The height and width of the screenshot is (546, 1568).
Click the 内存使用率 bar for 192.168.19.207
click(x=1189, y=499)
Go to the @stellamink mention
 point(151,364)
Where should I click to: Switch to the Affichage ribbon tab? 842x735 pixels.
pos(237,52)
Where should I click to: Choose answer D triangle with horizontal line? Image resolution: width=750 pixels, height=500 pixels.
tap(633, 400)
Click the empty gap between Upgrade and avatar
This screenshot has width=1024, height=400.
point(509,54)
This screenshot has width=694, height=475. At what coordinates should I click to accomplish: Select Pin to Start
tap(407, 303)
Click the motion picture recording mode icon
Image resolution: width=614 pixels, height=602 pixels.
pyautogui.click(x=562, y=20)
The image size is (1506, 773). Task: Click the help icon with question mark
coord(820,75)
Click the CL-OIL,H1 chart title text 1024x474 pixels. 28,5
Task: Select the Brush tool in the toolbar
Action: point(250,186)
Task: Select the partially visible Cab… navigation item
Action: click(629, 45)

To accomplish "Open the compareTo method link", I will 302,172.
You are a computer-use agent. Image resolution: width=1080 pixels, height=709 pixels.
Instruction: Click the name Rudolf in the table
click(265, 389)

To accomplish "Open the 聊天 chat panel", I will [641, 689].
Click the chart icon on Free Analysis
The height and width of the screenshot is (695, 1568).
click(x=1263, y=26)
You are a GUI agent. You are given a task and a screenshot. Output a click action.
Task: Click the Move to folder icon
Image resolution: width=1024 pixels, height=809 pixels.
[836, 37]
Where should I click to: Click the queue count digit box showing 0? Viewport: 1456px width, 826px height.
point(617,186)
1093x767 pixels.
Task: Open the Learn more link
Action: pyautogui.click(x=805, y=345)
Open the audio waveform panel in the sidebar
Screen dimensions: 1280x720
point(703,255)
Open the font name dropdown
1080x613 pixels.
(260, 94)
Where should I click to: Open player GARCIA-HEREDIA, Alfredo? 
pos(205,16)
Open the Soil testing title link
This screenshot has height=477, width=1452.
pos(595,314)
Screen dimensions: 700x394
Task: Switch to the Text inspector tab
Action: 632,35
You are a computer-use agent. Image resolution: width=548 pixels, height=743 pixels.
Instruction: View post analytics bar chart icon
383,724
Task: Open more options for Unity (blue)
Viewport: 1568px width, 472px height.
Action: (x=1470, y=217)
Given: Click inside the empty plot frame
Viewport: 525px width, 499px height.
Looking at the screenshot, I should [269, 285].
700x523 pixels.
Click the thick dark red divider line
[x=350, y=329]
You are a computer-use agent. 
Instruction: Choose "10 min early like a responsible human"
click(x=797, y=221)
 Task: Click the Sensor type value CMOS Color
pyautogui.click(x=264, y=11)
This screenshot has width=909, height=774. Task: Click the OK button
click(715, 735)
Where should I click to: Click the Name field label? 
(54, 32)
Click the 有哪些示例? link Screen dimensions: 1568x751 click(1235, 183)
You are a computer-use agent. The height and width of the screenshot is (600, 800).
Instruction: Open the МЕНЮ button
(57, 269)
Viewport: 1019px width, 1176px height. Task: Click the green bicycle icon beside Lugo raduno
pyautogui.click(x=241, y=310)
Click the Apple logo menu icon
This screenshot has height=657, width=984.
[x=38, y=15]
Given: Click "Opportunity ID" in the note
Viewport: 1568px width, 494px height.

Your task — Recopy all of the records verbatim.

Answer area —
The height and width of the screenshot is (546, 1568).
Click the 内存使用率 bar for 192.168.19.207
click(x=1189, y=499)
Go to the @stellamink mention
 point(151,364)
Where should I click to: Switch to the Affichage ribbon tab? 842x735 pixels.
pos(237,52)
Where should I click to: Choose answer D triangle with horizontal line? Image resolution: width=750 pixels, height=500 pixels.
tap(633, 400)
Click the empty gap between Upgrade and avatar
This screenshot has width=1024, height=400.
point(509,54)
This screenshot has width=694, height=475. At what coordinates should I click to accomplish: Select Pin to Start
tap(407, 303)
Click the motion picture recording mode icon
Image resolution: width=614 pixels, height=602 pixels.
pyautogui.click(x=562, y=20)
The image size is (1506, 773). Task: Click the help icon with question mark
coord(820,75)
Click the CL-OIL,H1 chart title text 1024x474 pixels. 28,5
Task: Select the Brush tool in the toolbar
Action: point(250,186)
Task: Select the partially visible Cab… navigation item
Action: click(629, 45)

To accomplish "Open the compareTo method link", I will 302,172.
You are a computer-use agent. Image resolution: width=1080 pixels, height=709 pixels.
Instruction: Click the name Rudolf in the table
click(265, 389)

To accomplish "Open the 聊天 chat panel", I will [641, 689].
Click the chart icon on Free Analysis
The height and width of the screenshot is (695, 1568).
click(x=1263, y=26)
You are a GUI agent. You are given a task and a screenshot. Output a click action.
Task: Click the Move to folder icon
Image resolution: width=1024 pixels, height=809 pixels.
[836, 37]
Where should I click to: Click the queue count digit box showing 0? Viewport: 1456px width, 826px height.
point(617,186)
1093x767 pixels.
Task: Open the Learn more link
Action: pyautogui.click(x=805, y=345)
Open the audio waveform panel in the sidebar
Screen dimensions: 1280x720
point(703,255)
Open the font name dropdown
1080x613 pixels.
(260, 94)
Where should I click to: Open player GARCIA-HEREDIA, Alfredo? 
pos(205,16)
Open the Soil testing title link
This screenshot has height=477, width=1452.
pos(595,314)
Screen dimensions: 700x394
Task: Switch to the Text inspector tab
Action: 632,35
You are a computer-use agent. Image resolution: width=548 pixels, height=743 pixels.
Instruction: View post analytics bar chart icon
383,724
Task: Open more options for Unity (blue)
Viewport: 1568px width, 472px height.
Action: (x=1470, y=217)
Given: Click inside the empty plot frame
Viewport: 525px width, 499px height.
Looking at the screenshot, I should [269, 285].
700x523 pixels.
Click the thick dark red divider line
[x=350, y=329]
You are a computer-use agent. 
Instruction: Choose "10 min early like a responsible human"
click(x=797, y=221)
 Task: Click the Sensor type value CMOS Color
pyautogui.click(x=264, y=11)
This screenshot has width=909, height=774. Task: Click the OK button
click(715, 735)
Where should I click to: Click the Name field label? 
(54, 32)
Click the 有哪些示例? link Screen dimensions: 1568x751 click(1235, 183)
You are a computer-use agent. The height and width of the screenshot is (600, 800).
Instruction: Open the МЕНЮ button
(57, 269)
Viewport: 1019px width, 1176px height. Task: Click the green bicycle icon beside Lugo raduno
pyautogui.click(x=241, y=310)
Click the Apple logo menu icon
This screenshot has height=657, width=984.
[x=38, y=15]
Given: Click "Opportunity ID" in the note
Viewport: 1568px width, 494px height.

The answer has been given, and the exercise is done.